Entdeckung des "deutschen Indiana Jones"

Bormanns Entdeckung wurde zu einer Sensation. Rund um den Globus habe es Berichte darüber gegeben, erinnert sich der Heimatforscher, dessen historische Erkenntnisse nicht nur zu diesem Bauwerk in seinem Blog "Pankowerchronik" nachzulesen sind. US-Medien nannten ihn den "deutschen Indiana Jones". Die Geschichte der Berliner Mauer schien auserzählt. Jetzt gab es etwas Neues.

Die Aufwallung, die es 2018 gegeben hat, steht im Gegensatz zur heutigen Situation vor Ort. Der aktuelle Zustand sei "natürlich nicht in meinem Sinn", sagt Christian Bormann. Er erklärt ihn mit Desinteresse. Auszumachen sei das, so meint er, auf verschiedenen Ebenen – vom Bezirk Reinickendorf über die Deutsche Bahn als Eigentümer der Fläche bis zur Landesebene.

Spitzfindigkeiten oder berechtigte Zweifel?

Bereits als seine Ur-Mauer weltweit gewürdigt wurde, gab es Einwände. Selbst beim Landesdenkmalamt bestanden zunächst Zweifel, ob hier wirklich ein Teil des Grenzwalls aufgetaucht ist. Und noch immer werde er mit Spitzfindigkeiten konfrontiert, erzählt Bormann. Etwa der Ansicht, der Abschnitt am Bahnhof Schönholz wäre nicht am 13. August 1961, sondern erst später in die Mauer eingepasst worden.

Immerhin, dass diese Mauer einmal zur Berliner Mauer gehörte, ist inzwischen geklärt. Die Ziegelwand steht unter Denkmalschutz. Aber das genüge nicht, vermerkt ihr Entdecker. Gäbe es keine Pflege, verfalle auch ein Denkmal und könne dann abgerissen werden.

Das besondere Bauwerk mit einem Zaun zu schützen, findet seine Zustimmung. Schon, damit nicht Teile herausgebrochen werden. Sich nur darauf zu beschränken, wäre aber ebenfalls zu wenig. Warum nicht mehr passiert, darüber könne er nur Vermutungen anstellen. Auf jeden Fall scheine es, als wolle man das Thema "aussitzen".

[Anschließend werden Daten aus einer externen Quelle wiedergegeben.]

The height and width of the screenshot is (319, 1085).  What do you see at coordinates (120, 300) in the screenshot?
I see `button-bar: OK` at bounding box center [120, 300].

Platz für authentische Geschichtsvermittlung

Der Heimatforscher hat demgegenüber einige Ideen, was hier entstehen könnte. Schon lange kämpft er dafür, dass die Wand das europäische Kulturerbe-Siegel bekommt. Der Ort wie das gesamte Gebiet würde sich als Platz für authentische Geschichtsvermittlung eignen.

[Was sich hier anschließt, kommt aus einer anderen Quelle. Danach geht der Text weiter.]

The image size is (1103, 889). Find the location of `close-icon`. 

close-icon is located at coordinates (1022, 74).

In ähnliche Richtung ging 2019/20 auch ein Erasmus-Projekt am Thomas-Mann-Gymnasium im Märkischen Viertel. Die Teilnehmer beschäftigten sich mit Formen des Mauergedenkens am besonderen Beispiel Bahnhof Schönholz. Das Projekt erregte auch deshalb Aufmerksamkeit, weil es von Bundeskanzlerin Angela Merkel (CDU) besucht wurde.

Auch Christian Bormann war involviert und sah seine Vorstellungen danach bestätigt. Als er mit den Schülern an der Ur-Mauer stand, hätten die einen ganz anderen Bezug zu diesem Bauwerk und seiner Vergangenheit entwickelt. Der sei bei weitem intensiver, als Erkenntnisse allein durch Schulbücher zu vermitteln.

Es sieht aber gerade nicht so aus, als würde die umrankte Wand demnächst ein Lernort oder irgendeine andere Funktion bekommen. Eher scheint es, als verschwinde sie gerade wieder aus dem Bewusstsein, nachdem sie einen kurzen Moment einen großen Auftritt hatte.

Er werde versuchen, das zu verhindern, sagt Christian Bormann. Allzu viel Zeit bleibe nicht mehr. Geschehe nichts, dann wäre die Ur-Mauer in wenigen Jahren nicht mehr zu retten.